John McLaughlin paced outside City Hall before Tuesday's Budget Commission meeting with a sign, "No TAX in FY12" — but panel members weren't ready to abandon the supplemental tax as a deficit fix.
"I don't see how we're going to come up with a solution unless there's some type of supplemental tax," said Comission member Peder Schaefer. No other members offered alternative solutions.
At Friday's meeting, though, Commission Chair Bill Sequino, Council President John Ward and Director of Revenue Rosemary Booth Gallogly all said the alternative was making significant cuts to the city's budget.
With time running short on the General Assembly's session this year, Commission Chair Bill Sequino said the panel should vote on whether to ask the legislature to reconsider the bill during Tuesday's meeting.
David Eaton, fiscal advisor for East Providence's Budget Commission, also assisting the Woonsocket Budget Commission, drew up a resolution to ask the General Assembly to reconsider the bill. He also drafted a resolution asking the department of revenue to evaluate whether the City can exceed the 4.25 percent cap on property tax for FY 2012, so a supplemental tax could be approved "by the required authority (ies)" without violating the law.
Both resolutions passed (see attached .pdf).
According to the first resolution, the deficit can't be fixed with cuts alone without violating basic education funding and public safety standards.
The city faces a $10 million school budget deficit for this year and next year combined. This year's school budget deficit, said Thomas Bruce, city finance director, is $7.5 million.
Even with their supplemental tax request, members acknowledged bringing back the supplemental tax bill would be difficult. Commission member Mayor Leo Fontaine said he had not made any progress convincing members of the Woonsocket delegation to back the request. On Friday, Gallogly said she had not made progress winning over the delegation, either. The measure is unlikely to get another hearing without that support.

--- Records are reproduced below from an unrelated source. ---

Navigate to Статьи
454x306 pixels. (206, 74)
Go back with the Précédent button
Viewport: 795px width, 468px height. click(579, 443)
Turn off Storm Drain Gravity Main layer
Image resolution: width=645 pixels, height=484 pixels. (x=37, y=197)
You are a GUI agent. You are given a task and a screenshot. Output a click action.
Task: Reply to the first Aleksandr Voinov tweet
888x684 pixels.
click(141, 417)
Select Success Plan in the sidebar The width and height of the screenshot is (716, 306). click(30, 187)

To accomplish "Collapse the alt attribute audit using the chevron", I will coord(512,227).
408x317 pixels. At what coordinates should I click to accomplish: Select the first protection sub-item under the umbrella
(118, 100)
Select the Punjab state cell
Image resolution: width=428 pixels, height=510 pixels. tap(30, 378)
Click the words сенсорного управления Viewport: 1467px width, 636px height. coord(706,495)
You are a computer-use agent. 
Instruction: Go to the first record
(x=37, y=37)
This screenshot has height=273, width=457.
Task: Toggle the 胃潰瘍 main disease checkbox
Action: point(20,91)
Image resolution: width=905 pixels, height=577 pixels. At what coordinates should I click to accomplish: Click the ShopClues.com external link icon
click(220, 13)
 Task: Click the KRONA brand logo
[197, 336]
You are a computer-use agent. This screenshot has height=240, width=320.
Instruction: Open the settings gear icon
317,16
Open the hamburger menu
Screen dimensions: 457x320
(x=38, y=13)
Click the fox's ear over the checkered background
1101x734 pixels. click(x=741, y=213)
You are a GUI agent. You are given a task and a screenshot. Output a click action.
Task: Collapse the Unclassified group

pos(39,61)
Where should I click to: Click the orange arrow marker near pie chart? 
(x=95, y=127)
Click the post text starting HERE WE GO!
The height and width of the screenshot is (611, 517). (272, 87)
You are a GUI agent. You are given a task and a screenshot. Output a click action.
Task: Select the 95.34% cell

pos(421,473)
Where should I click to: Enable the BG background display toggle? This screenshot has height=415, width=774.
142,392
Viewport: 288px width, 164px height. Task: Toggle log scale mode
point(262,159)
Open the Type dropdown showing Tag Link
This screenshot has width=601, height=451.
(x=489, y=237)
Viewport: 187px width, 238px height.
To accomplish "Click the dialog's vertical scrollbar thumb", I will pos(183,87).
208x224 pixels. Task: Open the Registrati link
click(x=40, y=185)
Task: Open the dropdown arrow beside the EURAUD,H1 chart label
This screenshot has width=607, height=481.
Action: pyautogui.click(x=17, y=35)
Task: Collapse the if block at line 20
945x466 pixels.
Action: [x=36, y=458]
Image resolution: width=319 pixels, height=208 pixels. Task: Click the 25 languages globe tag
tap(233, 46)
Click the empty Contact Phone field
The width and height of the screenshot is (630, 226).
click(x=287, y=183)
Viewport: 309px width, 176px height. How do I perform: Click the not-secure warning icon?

The meeting ended with a vote to go into executive session, to discuss the wastewater project. As spectators were leaving the third floor conference room, Brien took the podium, which still had a live microphone, to inform the Commission he had filed an objection against the vote for executive session, he said, because there was no disposition of public property and no investment of public funds involved.
The next meeting of the Woonsocket Budget Commission will be Monday, 8 a.m., at City Hall, third floor.